### Work required:
Extract precisely the lines that run from the line containing "At what coordinates" to the end of the records below, with both ends included and pictures omitted.

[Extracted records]
☆ ☆ ☆ ☆

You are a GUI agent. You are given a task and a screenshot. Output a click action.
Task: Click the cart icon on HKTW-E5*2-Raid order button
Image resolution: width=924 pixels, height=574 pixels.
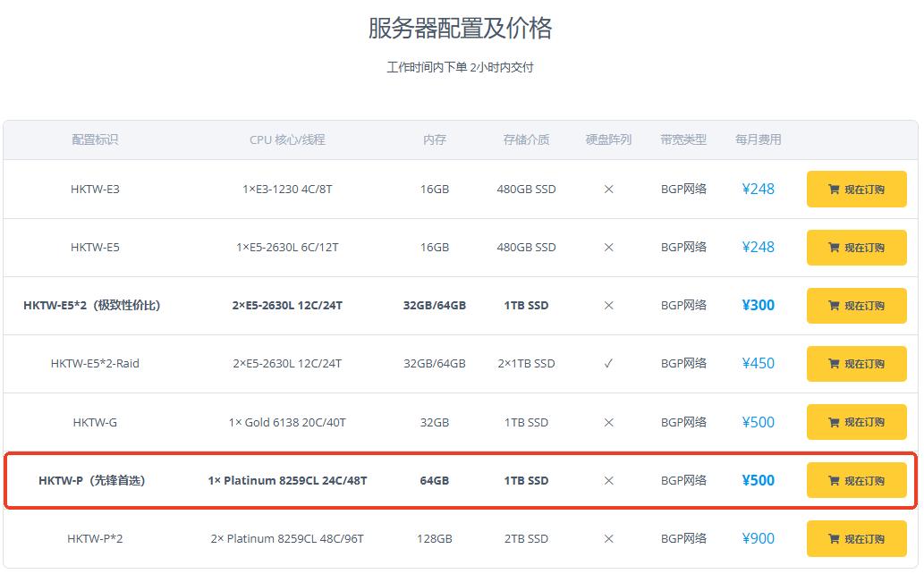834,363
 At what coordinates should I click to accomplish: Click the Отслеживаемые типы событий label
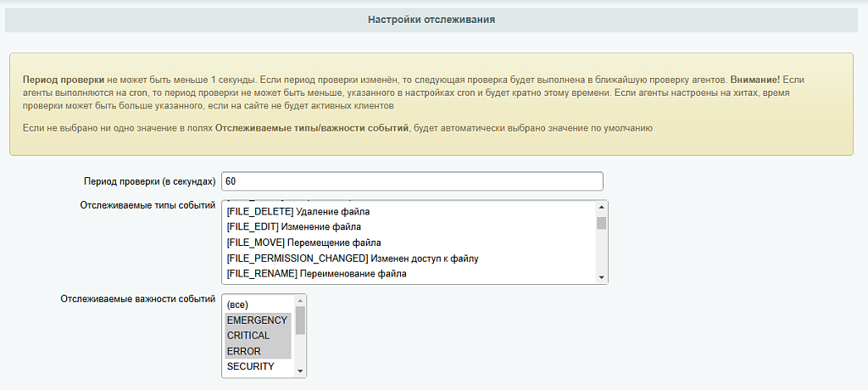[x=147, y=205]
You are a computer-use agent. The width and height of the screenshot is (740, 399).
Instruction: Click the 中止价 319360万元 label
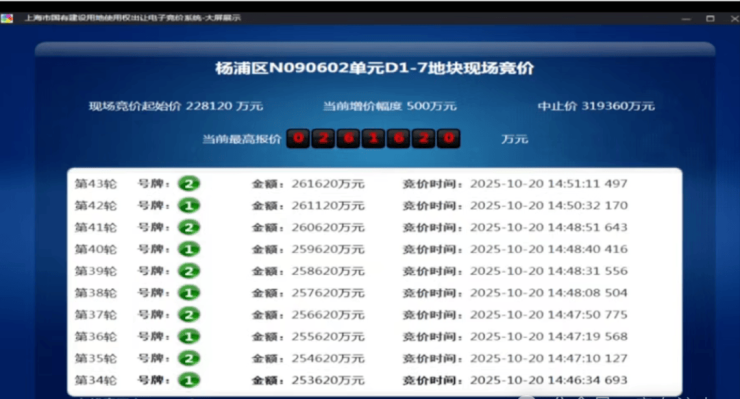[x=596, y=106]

☆ ☆ ☆ ☆

### Task response:
 At what coordinates should I click to accomplish: Click the Отслеживаемые типы событий label
[x=147, y=205]
You are a computer-use agent. The width and height of the screenshot is (740, 399).
Instruction: Click the 中止价 319360万元 label
[x=596, y=106]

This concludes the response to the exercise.